## EXERCISE
Return the data below exactly, stopping after the line with "[LMD] (106, 79)".

## DATA TO USE
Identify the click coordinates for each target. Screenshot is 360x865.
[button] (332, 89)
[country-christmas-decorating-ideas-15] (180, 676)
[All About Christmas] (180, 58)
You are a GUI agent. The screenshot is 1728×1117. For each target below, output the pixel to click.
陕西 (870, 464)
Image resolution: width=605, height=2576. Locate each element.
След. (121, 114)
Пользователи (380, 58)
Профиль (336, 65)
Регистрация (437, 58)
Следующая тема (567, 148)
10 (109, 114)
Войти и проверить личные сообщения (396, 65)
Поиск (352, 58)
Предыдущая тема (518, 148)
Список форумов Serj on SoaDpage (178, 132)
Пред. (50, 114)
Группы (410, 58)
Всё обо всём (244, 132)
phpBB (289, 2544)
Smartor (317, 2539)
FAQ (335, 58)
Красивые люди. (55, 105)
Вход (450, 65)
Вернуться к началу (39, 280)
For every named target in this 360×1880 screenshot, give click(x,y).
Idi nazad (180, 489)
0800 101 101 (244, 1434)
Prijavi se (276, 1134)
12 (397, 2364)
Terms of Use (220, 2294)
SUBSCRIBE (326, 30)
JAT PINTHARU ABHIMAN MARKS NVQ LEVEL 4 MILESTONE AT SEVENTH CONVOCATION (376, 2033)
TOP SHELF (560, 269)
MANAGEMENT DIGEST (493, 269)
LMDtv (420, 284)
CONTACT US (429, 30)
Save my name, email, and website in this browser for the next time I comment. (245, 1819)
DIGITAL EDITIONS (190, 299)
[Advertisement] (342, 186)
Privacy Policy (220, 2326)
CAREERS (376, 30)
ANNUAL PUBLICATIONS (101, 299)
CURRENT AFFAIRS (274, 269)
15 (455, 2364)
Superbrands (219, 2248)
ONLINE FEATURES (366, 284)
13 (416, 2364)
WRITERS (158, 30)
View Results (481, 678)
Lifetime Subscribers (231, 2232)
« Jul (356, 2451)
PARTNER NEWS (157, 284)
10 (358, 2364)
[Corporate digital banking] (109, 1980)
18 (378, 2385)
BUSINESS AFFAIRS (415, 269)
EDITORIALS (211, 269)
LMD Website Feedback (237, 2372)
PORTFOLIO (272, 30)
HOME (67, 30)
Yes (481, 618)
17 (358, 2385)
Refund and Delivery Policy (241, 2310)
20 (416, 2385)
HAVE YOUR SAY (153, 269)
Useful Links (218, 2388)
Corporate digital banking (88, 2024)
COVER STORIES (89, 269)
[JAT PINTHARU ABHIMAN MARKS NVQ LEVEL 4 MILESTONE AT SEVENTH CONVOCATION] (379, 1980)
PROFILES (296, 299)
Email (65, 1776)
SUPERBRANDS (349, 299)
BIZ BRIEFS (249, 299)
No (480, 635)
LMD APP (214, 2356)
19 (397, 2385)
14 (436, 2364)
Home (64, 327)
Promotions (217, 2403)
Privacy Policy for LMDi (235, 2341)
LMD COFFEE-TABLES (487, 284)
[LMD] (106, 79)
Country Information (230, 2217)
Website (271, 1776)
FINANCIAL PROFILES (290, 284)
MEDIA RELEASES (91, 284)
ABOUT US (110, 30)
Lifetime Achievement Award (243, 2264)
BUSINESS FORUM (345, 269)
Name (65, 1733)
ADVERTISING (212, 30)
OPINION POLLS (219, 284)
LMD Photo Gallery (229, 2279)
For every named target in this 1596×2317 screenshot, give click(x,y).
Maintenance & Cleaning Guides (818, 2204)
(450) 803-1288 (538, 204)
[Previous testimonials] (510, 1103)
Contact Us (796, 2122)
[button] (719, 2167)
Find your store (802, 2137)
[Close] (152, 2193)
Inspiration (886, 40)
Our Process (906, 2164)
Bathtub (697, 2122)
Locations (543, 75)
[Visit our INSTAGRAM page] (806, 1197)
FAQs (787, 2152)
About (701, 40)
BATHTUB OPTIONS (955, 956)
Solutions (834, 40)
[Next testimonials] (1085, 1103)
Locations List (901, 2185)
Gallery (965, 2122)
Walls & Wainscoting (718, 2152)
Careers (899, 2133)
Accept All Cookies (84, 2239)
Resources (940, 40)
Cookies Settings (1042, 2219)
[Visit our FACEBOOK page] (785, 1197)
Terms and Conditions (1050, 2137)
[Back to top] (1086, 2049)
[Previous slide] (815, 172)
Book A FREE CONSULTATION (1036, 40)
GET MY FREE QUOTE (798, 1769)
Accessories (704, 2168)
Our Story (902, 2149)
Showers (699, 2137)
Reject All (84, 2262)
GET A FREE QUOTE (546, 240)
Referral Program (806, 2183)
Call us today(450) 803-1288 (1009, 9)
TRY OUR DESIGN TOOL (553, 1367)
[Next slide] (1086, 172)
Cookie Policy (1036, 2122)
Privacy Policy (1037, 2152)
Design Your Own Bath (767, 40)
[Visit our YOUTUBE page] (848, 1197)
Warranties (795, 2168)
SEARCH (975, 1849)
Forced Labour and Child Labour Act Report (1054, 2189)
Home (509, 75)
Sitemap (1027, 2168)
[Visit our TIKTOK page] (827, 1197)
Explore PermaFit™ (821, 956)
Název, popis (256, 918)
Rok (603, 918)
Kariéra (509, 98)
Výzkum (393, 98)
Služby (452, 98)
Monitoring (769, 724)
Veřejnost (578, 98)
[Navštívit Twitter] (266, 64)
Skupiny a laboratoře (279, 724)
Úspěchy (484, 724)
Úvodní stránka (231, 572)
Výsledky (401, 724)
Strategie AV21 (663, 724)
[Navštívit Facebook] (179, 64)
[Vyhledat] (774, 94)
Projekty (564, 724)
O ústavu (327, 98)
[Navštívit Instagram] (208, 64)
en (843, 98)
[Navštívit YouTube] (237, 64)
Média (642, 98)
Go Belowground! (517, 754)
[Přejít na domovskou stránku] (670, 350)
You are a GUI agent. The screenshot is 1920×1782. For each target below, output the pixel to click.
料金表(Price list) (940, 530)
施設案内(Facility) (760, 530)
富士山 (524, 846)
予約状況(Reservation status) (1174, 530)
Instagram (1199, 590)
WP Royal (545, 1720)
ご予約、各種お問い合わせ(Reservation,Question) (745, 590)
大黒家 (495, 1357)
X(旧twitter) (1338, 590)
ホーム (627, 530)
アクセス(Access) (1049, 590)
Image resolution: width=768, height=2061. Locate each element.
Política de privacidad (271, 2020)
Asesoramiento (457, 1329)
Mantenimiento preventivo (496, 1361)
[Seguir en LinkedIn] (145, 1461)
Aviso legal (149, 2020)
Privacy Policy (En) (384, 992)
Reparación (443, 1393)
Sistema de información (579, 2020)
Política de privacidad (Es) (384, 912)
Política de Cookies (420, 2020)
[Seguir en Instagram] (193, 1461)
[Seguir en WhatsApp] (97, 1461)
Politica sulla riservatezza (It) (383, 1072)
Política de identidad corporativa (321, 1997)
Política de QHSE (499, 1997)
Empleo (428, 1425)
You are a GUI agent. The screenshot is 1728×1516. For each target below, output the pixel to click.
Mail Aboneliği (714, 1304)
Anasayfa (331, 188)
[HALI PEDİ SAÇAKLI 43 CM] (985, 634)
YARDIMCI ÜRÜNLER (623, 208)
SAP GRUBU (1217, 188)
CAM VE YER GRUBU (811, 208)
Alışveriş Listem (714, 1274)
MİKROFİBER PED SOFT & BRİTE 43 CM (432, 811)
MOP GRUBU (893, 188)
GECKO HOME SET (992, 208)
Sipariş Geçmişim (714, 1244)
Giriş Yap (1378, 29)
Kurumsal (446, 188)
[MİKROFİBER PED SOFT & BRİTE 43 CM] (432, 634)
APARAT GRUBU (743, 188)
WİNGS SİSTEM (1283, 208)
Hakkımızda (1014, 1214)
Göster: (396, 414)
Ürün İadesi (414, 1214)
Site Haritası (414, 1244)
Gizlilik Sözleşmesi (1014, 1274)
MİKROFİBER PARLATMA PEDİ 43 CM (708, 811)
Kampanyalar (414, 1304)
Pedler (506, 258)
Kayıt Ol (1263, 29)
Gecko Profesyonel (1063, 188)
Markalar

## RESPONSE
Identify the click coordinates for each target. Screenshot is 360x865.
[button] (332, 89)
[country-christmas-decorating-ideas-15] (180, 676)
[All About Christmas] (180, 58)
You are a GUI agent. The screenshot is 1728×1117. For each target below, output the pixel to click.
陕西 (870, 464)
Image resolution: width=605, height=2576. Locate each element.
След. (121, 114)
Пользователи (380, 58)
Профиль (336, 65)
Регистрация (437, 58)
Следующая тема (567, 148)
10 (109, 114)
Войти и проверить личные сообщения (396, 65)
Поиск (352, 58)
Предыдущая тема (518, 148)
Список форумов Serj on SoaDpage (178, 132)
Пред. (50, 114)
Группы (410, 58)
Всё обо всём (244, 132)
phpBB (289, 2544)
Smartor (317, 2539)
FAQ (335, 58)
Красивые люди. (55, 105)
Вход (450, 65)
Вернуться к началу (39, 280)
For every named target in this 360×1880 screenshot, give click(x,y).
Idi nazad (180, 489)
0800 101 101 (244, 1434)
Prijavi se (276, 1134)
12 (397, 2364)
Terms of Use (220, 2294)
SUBSCRIBE (326, 30)
JAT PINTHARU ABHIMAN MARKS NVQ LEVEL 4 MILESTONE AT SEVENTH CONVOCATION (376, 2033)
TOP SHELF (560, 269)
MANAGEMENT DIGEST (493, 269)
LMDtv (420, 284)
CONTACT US (429, 30)
Save my name, email, and website in this browser for the next time I comment. (245, 1819)
DIGITAL EDITIONS (190, 299)
[Advertisement] (342, 186)
Privacy Policy (220, 2326)
CAREERS (376, 30)
ANNUAL PUBLICATIONS (101, 299)
CURRENT AFFAIRS (274, 269)
15 (455, 2364)
Superbrands (219, 2248)
ONLINE FEATURES (366, 284)
13 (416, 2364)
WRITERS (158, 30)
View Results (481, 678)
Lifetime Subscribers (231, 2232)
« Jul (356, 2451)
PARTNER NEWS (157, 284)
10 (358, 2364)
[Corporate digital banking] (109, 1980)
18 (378, 2385)
BUSINESS AFFAIRS (415, 269)
EDITORIALS (211, 269)
LMD Website Feedback (237, 2372)
PORTFOLIO (272, 30)
HOME (67, 30)
Yes (481, 618)
17 (358, 2385)
Refund and Delivery Policy (241, 2310)
20 (416, 2385)
HAVE YOUR SAY (153, 269)
Useful Links (218, 2388)
Corporate digital banking (88, 2024)
COVER STORIES (89, 269)
[JAT PINTHARU ABHIMAN MARKS NVQ LEVEL 4 MILESTONE AT SEVENTH CONVOCATION] (379, 1980)
PROFILES (296, 299)
Email (65, 1776)
SUPERBRANDS (349, 299)
BIZ BRIEFS (249, 299)
No (480, 635)
LMD APP (214, 2356)
19 (397, 2385)
14 (436, 2364)
Home (64, 327)
Promotions (217, 2403)
Privacy Policy for LMDi (235, 2341)
LMD COFFEE-TABLES (487, 284)
[LMD] (106, 79)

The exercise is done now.